For a number of reasons, I have been considering going electronic with some of my books, building a platform while I try to get others published traditionally. I have read all the information I can find on editing, cover design, formatting for e-books, etc. A lot of research is required, but in the process I've found quite a few blogs (and books) that suggest a direct connection between money and self-publishing--i.e., if you don't have money, you have no business trying to break in to this market.
I'm going to admit right up front that many aspects of the publishing business would be easier with an unlimited budget. Unfortunately, I don't have an unlimited budget.
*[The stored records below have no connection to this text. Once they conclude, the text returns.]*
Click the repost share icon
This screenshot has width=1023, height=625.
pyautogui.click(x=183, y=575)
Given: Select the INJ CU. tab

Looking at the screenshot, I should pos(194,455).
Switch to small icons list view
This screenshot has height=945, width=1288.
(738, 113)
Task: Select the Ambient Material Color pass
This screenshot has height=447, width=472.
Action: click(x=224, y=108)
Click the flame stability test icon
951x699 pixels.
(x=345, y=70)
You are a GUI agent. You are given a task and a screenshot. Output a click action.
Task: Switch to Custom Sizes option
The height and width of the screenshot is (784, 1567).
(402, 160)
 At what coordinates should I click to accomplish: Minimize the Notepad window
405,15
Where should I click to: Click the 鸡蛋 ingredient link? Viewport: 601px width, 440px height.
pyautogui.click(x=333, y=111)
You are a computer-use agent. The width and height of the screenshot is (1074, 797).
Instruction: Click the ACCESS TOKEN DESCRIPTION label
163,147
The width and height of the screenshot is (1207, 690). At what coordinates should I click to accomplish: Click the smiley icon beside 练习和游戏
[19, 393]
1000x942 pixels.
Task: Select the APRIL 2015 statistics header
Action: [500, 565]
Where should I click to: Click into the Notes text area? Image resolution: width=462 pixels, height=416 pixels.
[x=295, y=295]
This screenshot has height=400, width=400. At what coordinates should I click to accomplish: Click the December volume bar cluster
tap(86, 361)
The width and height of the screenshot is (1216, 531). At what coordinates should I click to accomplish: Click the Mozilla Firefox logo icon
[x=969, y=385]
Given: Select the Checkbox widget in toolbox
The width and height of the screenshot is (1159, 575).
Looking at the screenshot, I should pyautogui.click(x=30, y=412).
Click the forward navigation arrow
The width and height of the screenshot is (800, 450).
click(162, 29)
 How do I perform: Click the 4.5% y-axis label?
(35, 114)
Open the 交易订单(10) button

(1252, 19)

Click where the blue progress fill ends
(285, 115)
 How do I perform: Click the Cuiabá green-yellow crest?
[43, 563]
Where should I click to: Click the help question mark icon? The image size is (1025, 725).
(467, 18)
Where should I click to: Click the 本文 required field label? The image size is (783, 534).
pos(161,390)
I don't have the money for professional editing, or the money for a professional cover, or the money to pay someone else to build me a website, or to market my book for me.
With a little bit of knowledge and some common sense it should be entirely possible to do all these things for yourself.
It's irritating to see people who say "Never submit a book that hasn't been professionally edited" or "Don't do your cover yourself. You have to pay someone to do it for you."
I do see their point, but the fact is that this is impossible. Flatly, utterly impossible. I HAVE to do it myself. If I want this, I have no choice. And the statement that if you don't do things this way you have no business trying to get published is utterly wrong.
I won't give in to the sentiment that I have no business trying to publish my novels because of my financial status. The elitists can go play their games somewhere else. I will succeed. It may be a long learning process, it may be by trial and error, but I'm not going to let someone else tell me what I can and cannot do, or how to do it.
End of story.
Web site design Not easy, but very possible
www.drupal.org Be prepared to spend some time learning--this is not plug and play but you can design the website you want. You will still need to pay for hosting. There are other similar programs. Find one that suits you. This may be a step you want to avoid taking until you have a book or two out. I did it first, so I don't know for sure.
Cover art Learning to do this yourself is FUN. Again, not easy.
Istockphoto Stock art that can be used as a base for a cover design
DeviantArt For the most part amateur graphics artists, some who are willing to contract their art. They also generally show where they got the elements in any particular piece.
Lots of others--look around
Get a good graphic arts program. GIMP is free open source software and seems to be capable of most of what the others can do. Be ready for a steep learning curve.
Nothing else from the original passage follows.